Diego Velázquez, le peintre des peintres
C'est un bel hidalgo un peu sévère, énigmatique, qui nous regarde fièrement dans l'un de ses rares autoportraits. Il arbore la clé d'argent, symbole de son statut d'« auxiliaire de la Chambre » (ayuda de cámara), mais pas encore la croix rouge de Santiago, l'ordre dont il deviendra chevalier. Rien ne rappelle ici son métier de peintre, qui pourtant l'a rendu célèbre.
Le peu d'informations dont on dispose à son égard semble plaider en sa faveur. On sait qu'il est issu de la petite noblesse sévillane et qu'il est né en 1599 : brillant élève et apprenti peintre exceptionnellement doué, il obtient le droit d'exercer son métier à dix-sept ans. Il épouse Juana, la fille de son maître Pacheco, deux ans plus tard : il semble un jeune homme pressé, et ambitieux.

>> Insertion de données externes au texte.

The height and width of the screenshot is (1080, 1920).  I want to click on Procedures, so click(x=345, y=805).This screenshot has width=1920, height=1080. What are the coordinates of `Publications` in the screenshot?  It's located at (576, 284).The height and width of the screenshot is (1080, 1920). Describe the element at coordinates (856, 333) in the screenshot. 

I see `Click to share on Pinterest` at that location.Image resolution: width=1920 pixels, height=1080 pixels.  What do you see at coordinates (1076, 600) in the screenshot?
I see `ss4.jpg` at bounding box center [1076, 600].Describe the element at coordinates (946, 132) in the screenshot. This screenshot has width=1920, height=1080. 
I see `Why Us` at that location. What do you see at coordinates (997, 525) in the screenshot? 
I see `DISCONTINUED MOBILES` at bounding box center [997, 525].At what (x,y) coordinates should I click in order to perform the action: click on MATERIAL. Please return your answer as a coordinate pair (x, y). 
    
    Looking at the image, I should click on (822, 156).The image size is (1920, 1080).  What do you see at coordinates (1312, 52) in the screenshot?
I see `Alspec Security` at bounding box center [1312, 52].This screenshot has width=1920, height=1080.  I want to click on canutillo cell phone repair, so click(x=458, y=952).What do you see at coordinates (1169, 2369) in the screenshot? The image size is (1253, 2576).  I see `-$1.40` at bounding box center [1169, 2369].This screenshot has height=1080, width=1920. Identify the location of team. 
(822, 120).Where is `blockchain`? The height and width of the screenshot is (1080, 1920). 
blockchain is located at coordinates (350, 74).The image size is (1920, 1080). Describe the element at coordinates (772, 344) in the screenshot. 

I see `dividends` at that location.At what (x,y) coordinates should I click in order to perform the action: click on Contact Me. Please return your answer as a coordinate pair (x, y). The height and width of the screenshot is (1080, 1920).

Conscient de son talent, il tente sa chance à la Cour, installée à Madrid : il est nommé peintre du Roi, en qualité de portraitiste, en 1623. On y vante ses « excellentes dispositions », la qualité de son travail, son « air et son comportement de gentilhomme, sa grâce naturelle et sa prestance ». C'est un homme de goût, dont la mise est à la fois soignée et originale.
C'est aussi un ami fidèle, qui soutient le peintre Alonso Cano et fait venir à Madrid Francisco Zurbarán, mais jalousé par l'arrière-garde des vieux peintres de la Cour. Qu'importe : le Roi lui-même l'apprécie et lui apporte sa confiance. Un autre personnage important joue auprès de lui un rôle considérable : le peintre flamand Pierre Paul Rubens, envoyé à la Cour d'Espagne en mission diplomatique. Il prend le jeune artiste espagnol sous son aile, et exerce sur lui une profonde influence, intellectuelle et picturale.
Velázquez se plaint parfois des difficultés à se faire payer pour ses tableaux, et se montre soucieux de son ascension sociale. Il ne se doute pas qu'un jour, deux siècles après sa mort en 1660, on le surnommera le « peintre des peintres ».